Devrimci örgüt sorununu çözmek, her şart altında ayakta kalabilen ve siyasal faaliyetini en ağır koşullarda bile kesintisiz olarak sürdürebilen illegal bir parti örgütü yaratabilmek demektir. Türkiye’de askeri darbeler sonrasında devrimci örgüt yapılanmalarının korunamadığını ve dolayısıyla devrimci siyasal faaliyetin kesintiye uğradığını biliyoruz. 12 Mart’tan sonra olduğu gibi 12 Eylül’den sonra da bu böyle oldu. İlkinin anlaşılır nedenleri vardı, zira bu dönemin devrimci örgütleri bir ilk çıkışın henüz filiz halindeki ilk örnekleri idiler. Fakat kitlesel bir devrimci yükselişin verimli toprağında gelişip serpilme olanağı bulanların 12 Eylül’ü izleyen haftalar ve aylar içindeki kolay çöküşü için bu söylenemez.
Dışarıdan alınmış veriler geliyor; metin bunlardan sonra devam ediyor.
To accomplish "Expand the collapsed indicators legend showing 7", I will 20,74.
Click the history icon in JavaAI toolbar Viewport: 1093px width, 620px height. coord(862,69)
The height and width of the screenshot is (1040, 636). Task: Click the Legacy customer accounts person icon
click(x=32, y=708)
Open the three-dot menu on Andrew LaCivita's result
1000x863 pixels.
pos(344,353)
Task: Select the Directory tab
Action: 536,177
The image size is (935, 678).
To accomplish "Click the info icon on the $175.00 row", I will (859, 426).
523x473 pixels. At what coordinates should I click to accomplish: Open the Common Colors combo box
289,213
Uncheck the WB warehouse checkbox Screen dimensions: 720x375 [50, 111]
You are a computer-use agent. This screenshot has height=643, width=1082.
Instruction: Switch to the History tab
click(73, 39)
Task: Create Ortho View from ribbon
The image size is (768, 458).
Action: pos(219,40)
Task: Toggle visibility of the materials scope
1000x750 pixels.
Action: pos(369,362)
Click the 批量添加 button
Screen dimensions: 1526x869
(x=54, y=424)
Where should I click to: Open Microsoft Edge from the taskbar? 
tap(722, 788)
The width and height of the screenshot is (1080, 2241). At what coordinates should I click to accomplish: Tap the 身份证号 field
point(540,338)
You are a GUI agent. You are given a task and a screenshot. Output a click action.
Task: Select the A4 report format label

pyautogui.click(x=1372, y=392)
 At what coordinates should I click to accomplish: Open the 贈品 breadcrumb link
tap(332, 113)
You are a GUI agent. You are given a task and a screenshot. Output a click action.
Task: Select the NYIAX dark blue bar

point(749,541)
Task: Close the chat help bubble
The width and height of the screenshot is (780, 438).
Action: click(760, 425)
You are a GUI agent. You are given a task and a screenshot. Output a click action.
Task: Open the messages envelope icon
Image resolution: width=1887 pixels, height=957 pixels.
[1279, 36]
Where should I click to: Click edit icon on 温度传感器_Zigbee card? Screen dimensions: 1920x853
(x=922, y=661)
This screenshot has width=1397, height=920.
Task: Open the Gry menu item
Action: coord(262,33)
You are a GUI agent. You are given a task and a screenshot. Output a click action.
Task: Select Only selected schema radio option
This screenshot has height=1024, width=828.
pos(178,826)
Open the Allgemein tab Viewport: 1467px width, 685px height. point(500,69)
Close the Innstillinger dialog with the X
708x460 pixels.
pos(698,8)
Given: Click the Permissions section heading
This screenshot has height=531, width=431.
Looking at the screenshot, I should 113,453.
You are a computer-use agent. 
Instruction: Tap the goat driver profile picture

Bu olgu sözkonusu parti ve örgütlerin ideolojik, örgütsel ve sınıfsal bakımdan yapısal zayıflıklarının bir göstegesi oldu ve Türkiye’de devrimci örgüt sorununun çözülemediğini gösterdi.

Devrimci örgüt sorununa bütün bunların ışığında bakmalı, kapsamını ve çözümünü bu çerçevede ele almalıyız. Sorunun temel önemde olduğunu, stratejik bir nitelik taşıdığını, devrimci açıdan bir ölüm-kalım sorunu olduğunu asla unutmamalıyız. Türkiye solunun yakın geçmiş deneyimlerinden bu açıdan çıkarılması gereken dersleri çıkarmayı sürdürmeli, özellikle de dünkü devrimci yapıların bügünkü akibetinden çok şey öğrenmeliyiz.